DEAR DOCTOR K:
My son wants to play football, but he’s smaller than the other boys. Is it safe for him to take a nutritional supplement such as creatine to increase his muscle?
Many teens, especially athletes, want to be bigger and stronger, and a fair number use creatine to do so. One study found that nearly 10 percent of high school boys have used it. Another study found that nearly half of college men have used it.
Creatine is sold as a supplement, but it is found naturally in the body, mostly in muscle. It increases the production of an “energy molecule” called adenosine triphosphate (ATP).
Creatine does not increase strength, but it may increase how well some athletes are able to train. There’s some evidence that it can help young athletes build muscle mass. And it may improve athletic performance that requires short bursts of muscle activity, such as sprinting or weightlifting. These benefits are established mainly in younger men, and not in women or in older men. Also, there is no evidence that it helps athletes in endurance sports.
One problem with nutritional supplements such as creatine is that the U.S. Food and Drug Administration (FDA), which normally checks the safety of foods and medicines, does not check the safety of nutritional supplements. The FDA does not investigate to be sure the manufacturing process has prevented impurities from entering the supplement. There is little information on the short-term side effects — particularly in children or teens.
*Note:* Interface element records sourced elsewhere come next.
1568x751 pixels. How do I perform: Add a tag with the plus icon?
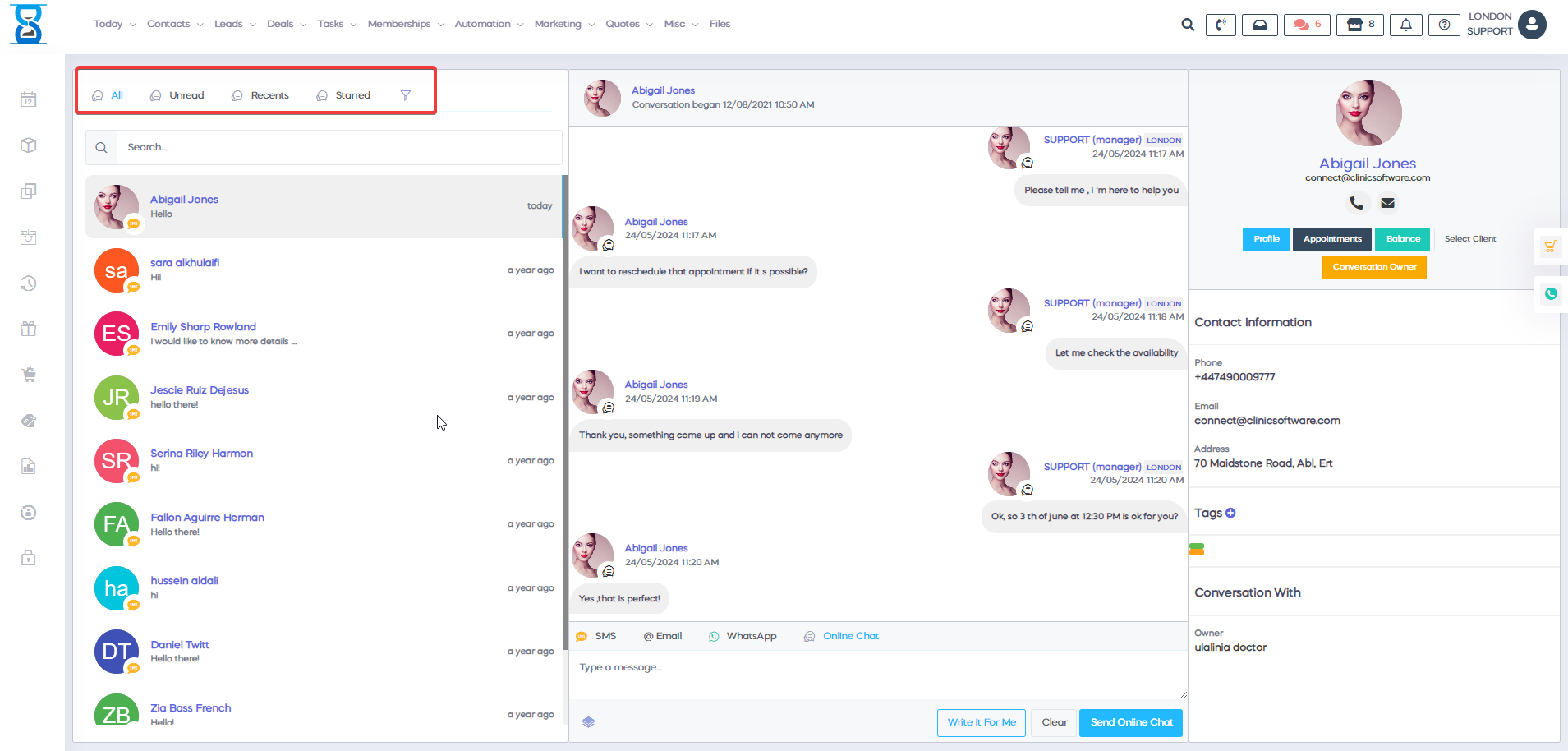point(1230,513)
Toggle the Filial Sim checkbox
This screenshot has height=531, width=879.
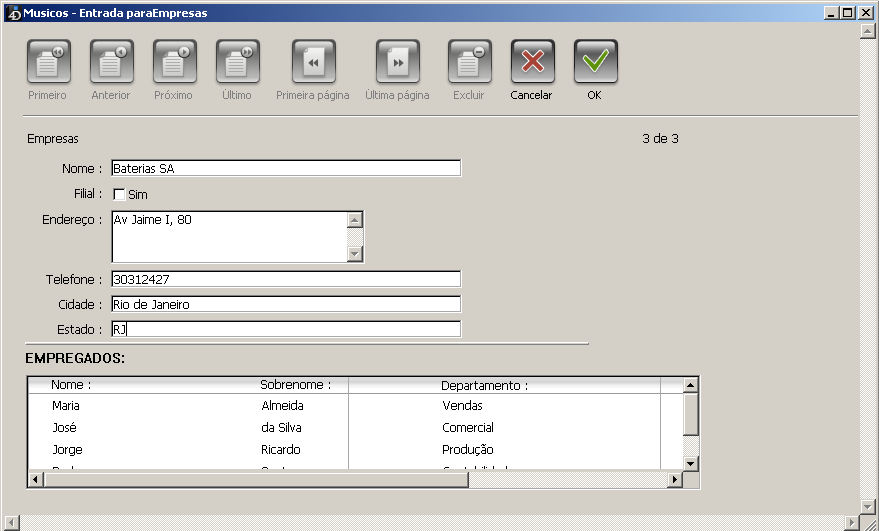click(119, 194)
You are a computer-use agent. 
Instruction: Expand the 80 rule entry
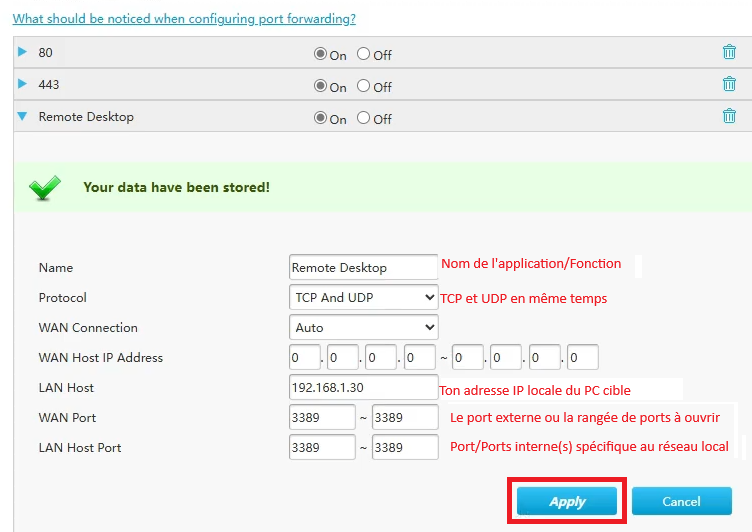click(22, 52)
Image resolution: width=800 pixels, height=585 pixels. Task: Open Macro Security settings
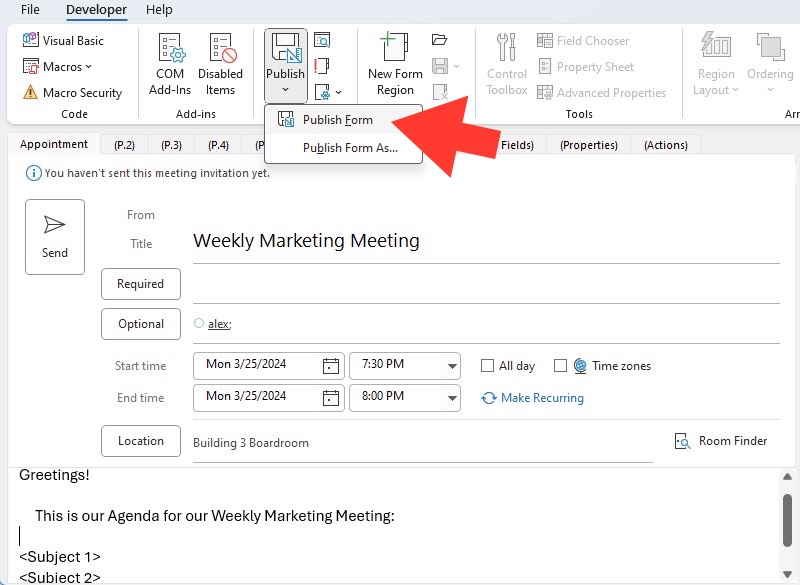point(72,92)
Also, the immediate and long-term safety of creatine is not known. For that reason, creatine is banned by some sports organizations. Some reported side effects include muscle cramping, stomach pain, diarrhea, vomiting, rash, seizure, heart-rhythm problems and kidney problems.
Because of these side effects, and the fact that it is not a regulated substance, it is probably best that your son not use supplements. I’d say the best way for him to be athletic and at the top of his game is to stay healthy. Remind him to eat a well-balanced diet and exercise regularly. Make sure he is getting the amount of sleep he needs for his body to rest and grow.
He must also realize that he has not completed puberty yet and still has room to grow — taller and wider. His muscles will bulk up naturally when he exercises, when the time is right for him.
Check in with his coach. Ask about suggestions for a weight-training program that might help him to get ready for football.
Even though you asked about your son, your question prompts me to mention one last thing. Some of my older patients have asked me about using creatine, along with exercise, to help fight the loss of muscle mass that comes with age. I tell them that I don’t think there is good evidence that creatine has benefits for older people.